_Work task:_ Which lines run from the line with "The height and" to the end of the entries? Write out exactly those, leaving out the pictures.

***

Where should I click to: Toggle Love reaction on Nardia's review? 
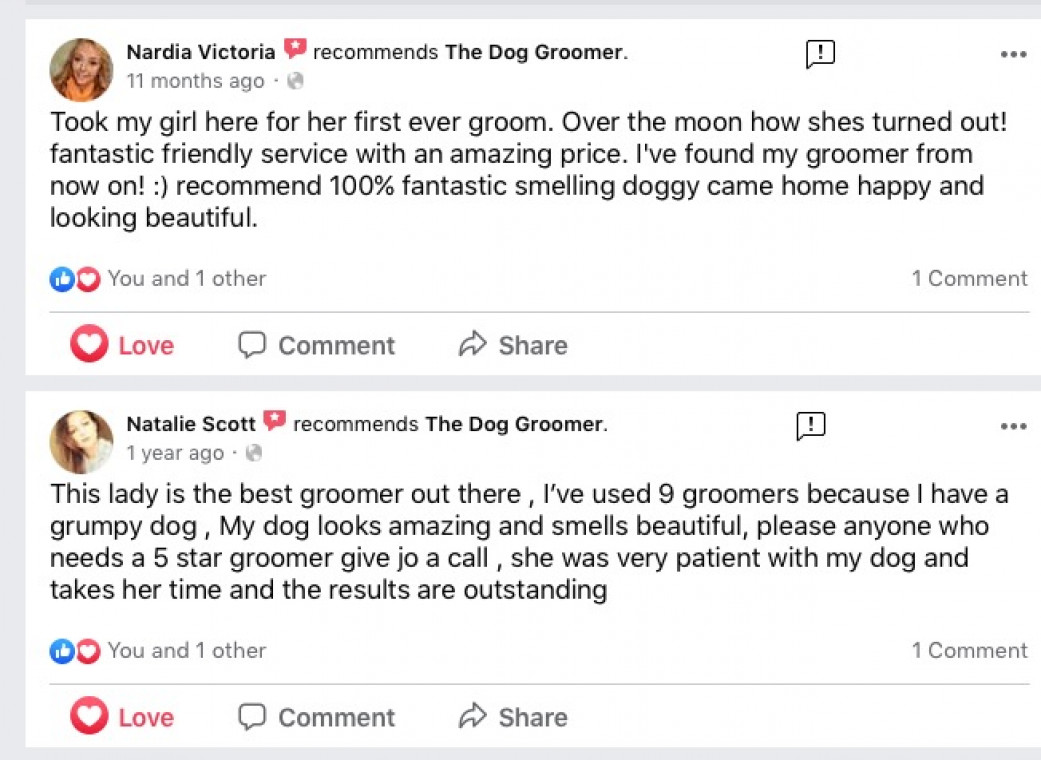(122, 346)
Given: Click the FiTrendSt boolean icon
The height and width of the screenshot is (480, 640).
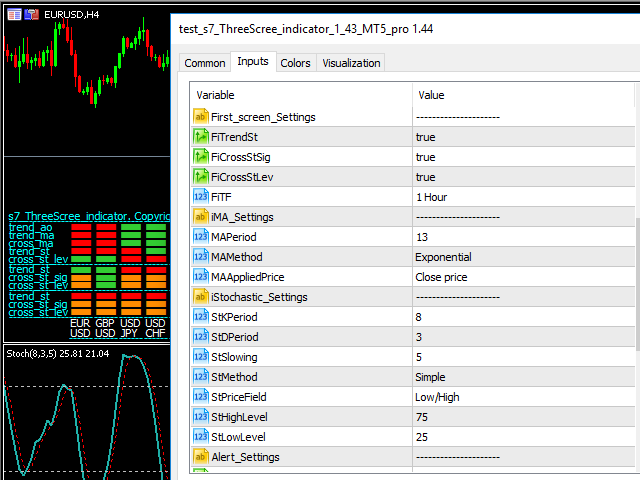Looking at the screenshot, I should [200, 137].

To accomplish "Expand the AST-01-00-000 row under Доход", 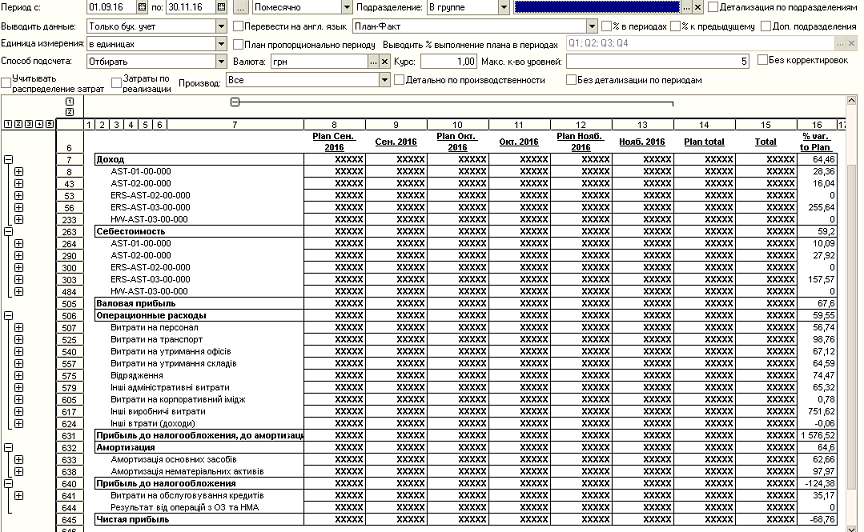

***

_Expected answer:_
The height and width of the screenshot is (480, 640).
Looking at the screenshot, I should [200, 137].

To accomplish "Expand the AST-01-00-000 row under Доход", 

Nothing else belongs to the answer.